A Chapter 11 debtor’s pre-bankruptcy “surrender of [two] … leases to [its landlord] could be regarded as a preferential transfer,” held the U.S. Court of Appeals for the Seventh Circuit on March 11, 2016. In re Great Lakes Quick Lube LP, 2016 WL 930298, at *2 (7th Cir. March 11, 2016). Reversing the bankruptcy court’s holding that “the terminations were [not] transfers, … preferential or fraudulent,” the Seventh Circuit stressed that the debtor’s termination of its “interest in property — mainly the leaseholds — which it parted with by transferring that interest to [the landlord]” fell within the broad definition of “transfer” in the Bankruptcy Code (“Code”). Id. at *3.


Courts have long wrestled with the definition of “transfer” in the bankruptcy context. See, e.g.In re Criswell, 102 F.3d 1411, 1415 (5th Cir. 1997) (“[T]he definition of ‘transfer’ under the Bankruptcy Code is comprehensive and includes every conceivable mode of alienating property, whether directly or indirectly, voluntarily or involuntarily.”); S. Rep. No. 989, 95th Cong., 2d Sess. 27 (1978) (“The definition of transfer is as broad as possible.”). But see In re Wey, 854 F.2d 196 (7th Cir. 1988) (forfeiture of down payment pursuant to contract does not qualify as a “transfer”).

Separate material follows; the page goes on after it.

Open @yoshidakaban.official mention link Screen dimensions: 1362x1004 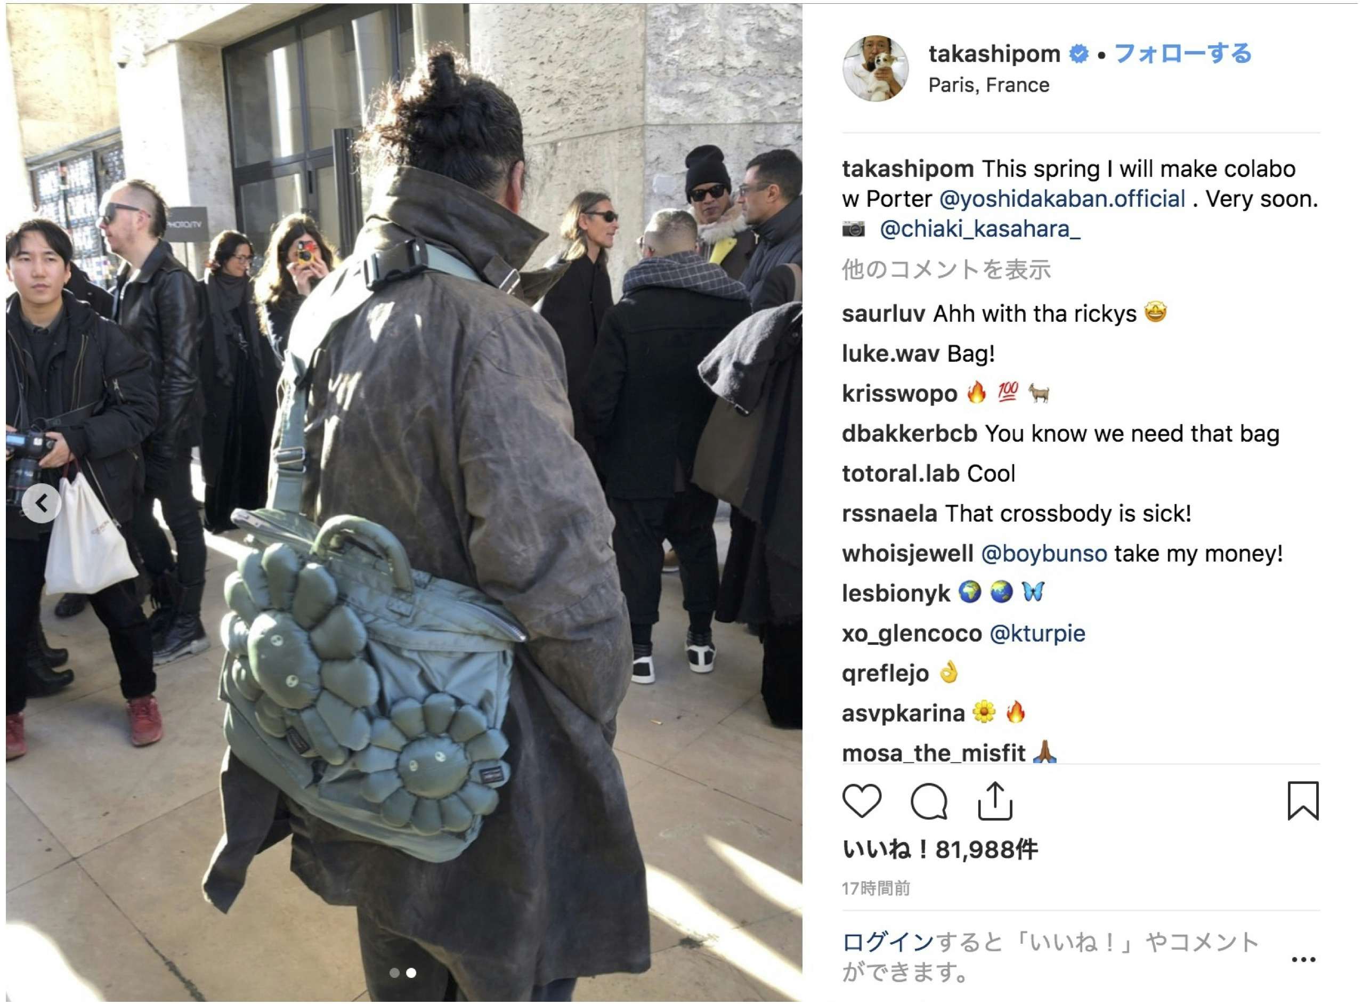[1062, 199]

Whether a debtor has transferred its property also has generated litigation because the Code does not define “an interest of the debtor in property.” See, e.g.Begier v. IRS, 496 U.S. 53, 58 (1990) (“property that would have been part of the estate had it not been transferred before” bankruptcy); Butner v. U.S., 440 U.S. 48, 54 (1979) (“Congress has generally left the determination of property rights in the assets of a [debtor’s] estate to state law.”); In re Computrex, 403 F.3d 807 (6th Cir. 2005) (funds transferred from manufacturer to debtor for sole purpose of allowing debtor to pay manufacturer’s carriers held not property of debtor’s estate although commingled by debtor with funds belonging to other clients).

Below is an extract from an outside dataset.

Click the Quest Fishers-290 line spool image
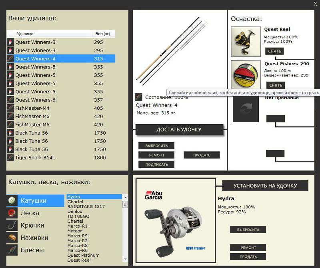 pyautogui.click(x=246, y=75)
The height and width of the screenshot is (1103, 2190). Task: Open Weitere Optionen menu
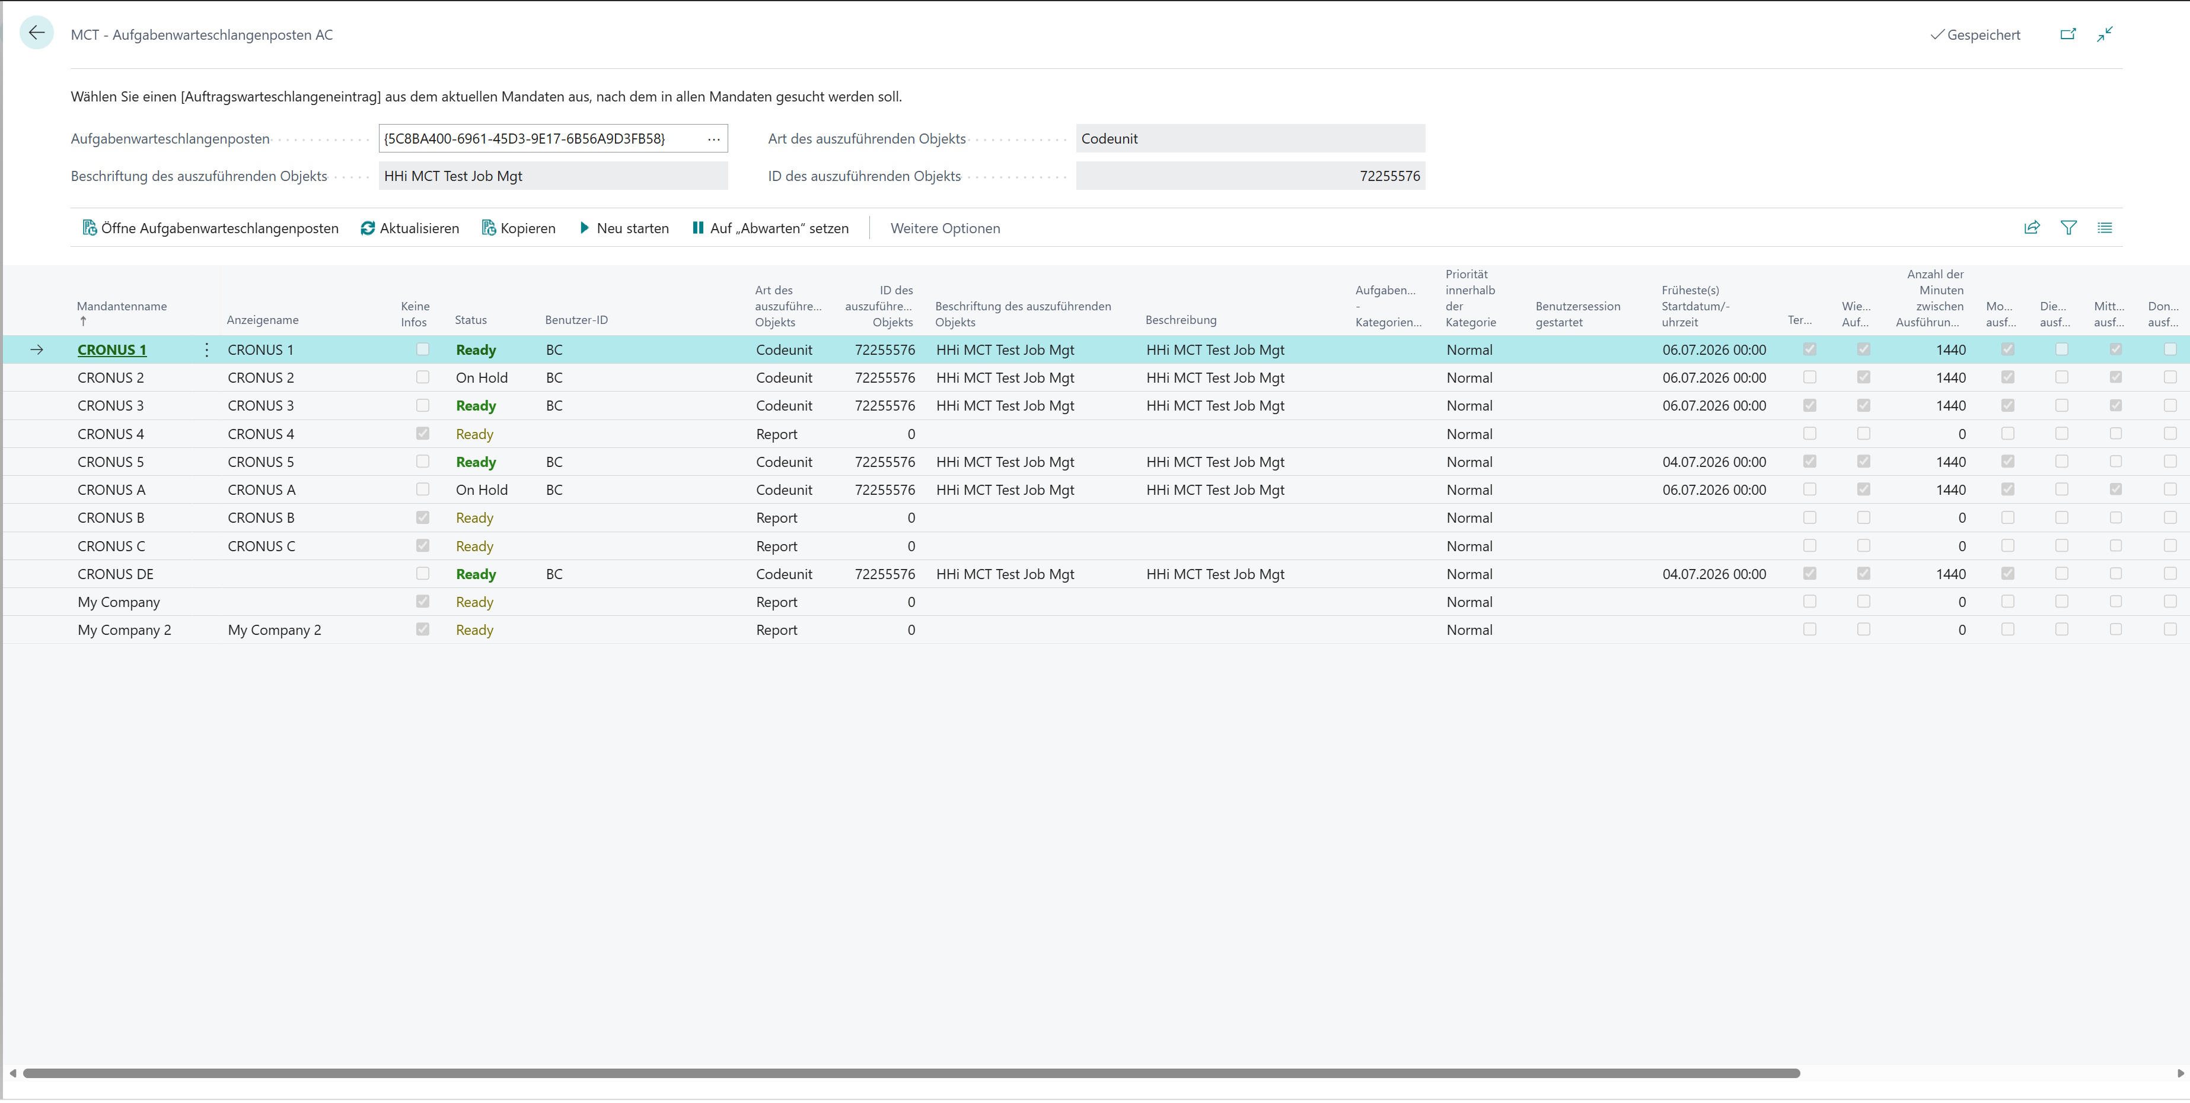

The debtor operated a number of retail stores and had “negotiated the termination of the leases [on two stores] 52 days before bankruptcy.” At the time, the debtor was in serious financial trouble and had agreed with the landlord “to terminate the two leases … even though the leased stores were profitable. ” 2016 WL 930298, at *1.

The creditor’s committee in the Chapter 11 case later sued the landlord, alleging that the “termination was either a preferential or fraudulent transfer of the leases … and that whichever it was the value of the leases belongs to the bankrupt estate and should therefore be available to … creditors.” According to the Seventh Circuit, the “transfer alleged is the surrender by [the debtor] of the two leases [it had previously obtained from the landlord].” The parties disputed whether the debtor had received reasonably equivalent value, but the bankruptcy court avoided the issue by ruling “that the terminations had not been transfers.” Id.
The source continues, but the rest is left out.